REQUIRED WORK: Within the data below, find the string "screenshot" and return each line where it occurs.

=== Begin Enclosure ===

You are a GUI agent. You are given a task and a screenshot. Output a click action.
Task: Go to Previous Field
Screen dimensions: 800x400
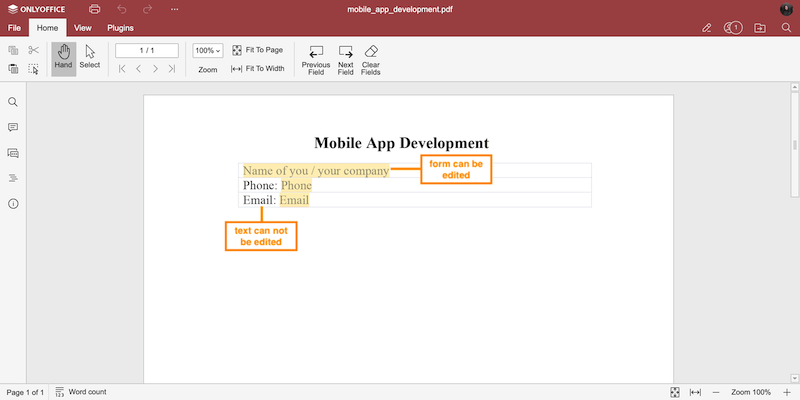316,59
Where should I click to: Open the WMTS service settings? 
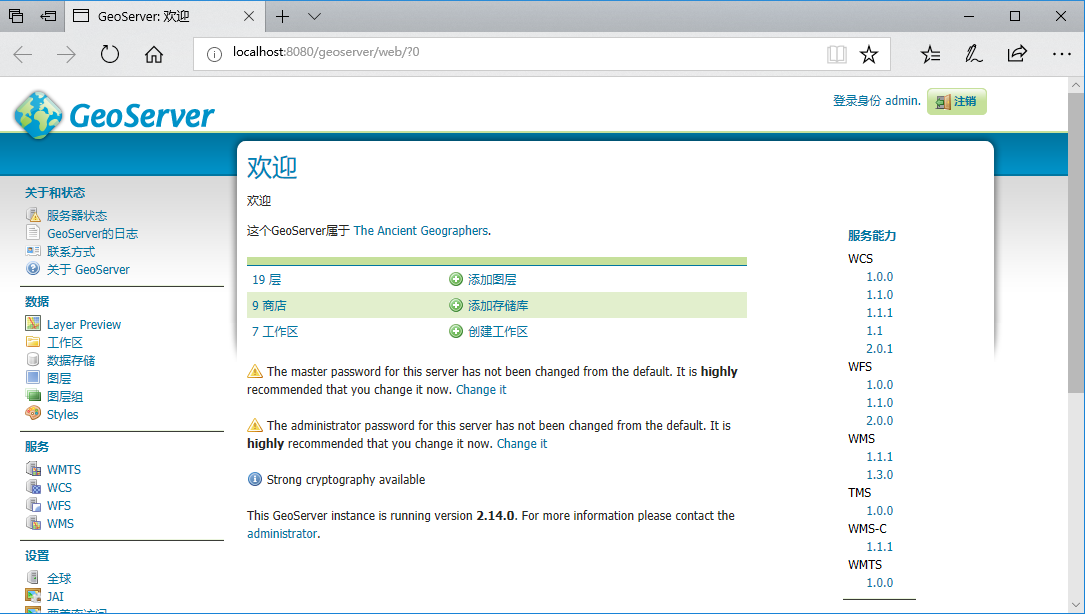click(63, 468)
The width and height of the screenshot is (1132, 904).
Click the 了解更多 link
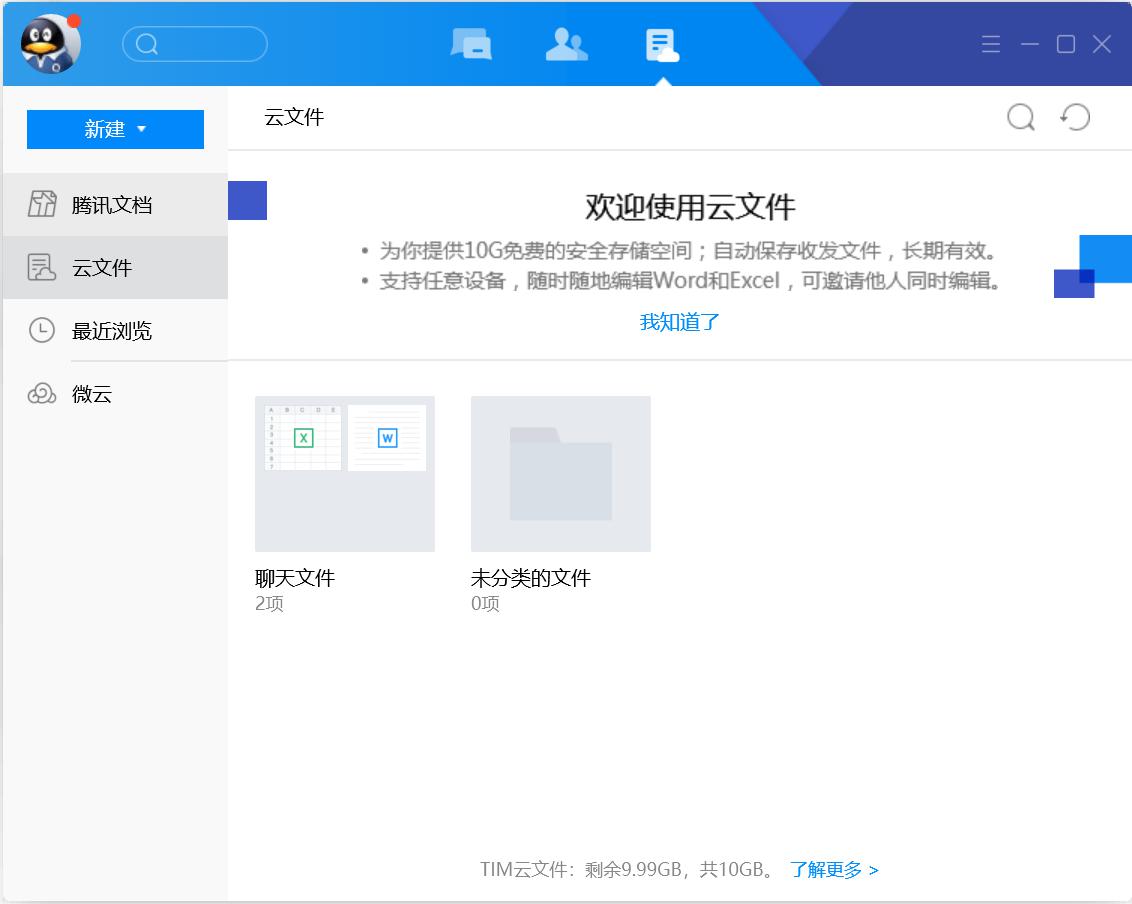[834, 869]
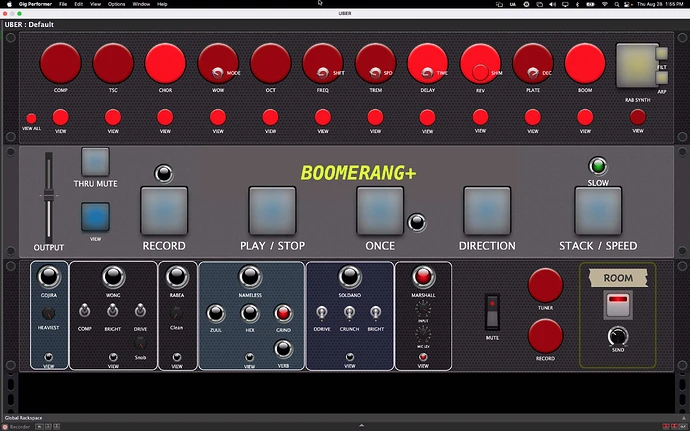Open the Options menu
Image resolution: width=690 pixels, height=431 pixels.
coord(117,4)
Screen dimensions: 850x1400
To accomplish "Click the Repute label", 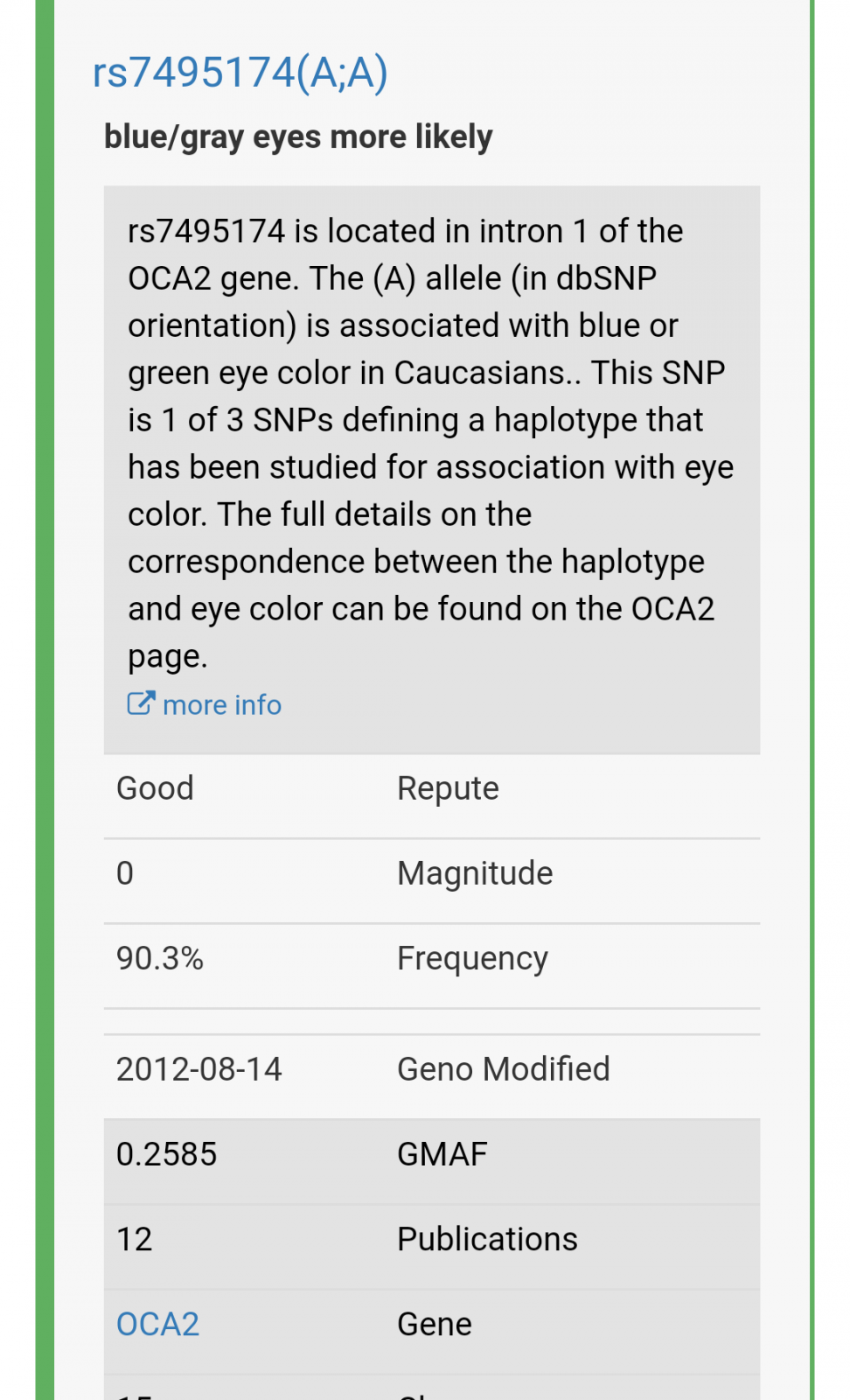I will 448,788.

=== End Enclosure ===

REPLY:
You are a GUI agent. You are given a task and a screenshot. Output a click action.
The width and height of the screenshot is (1132, 904).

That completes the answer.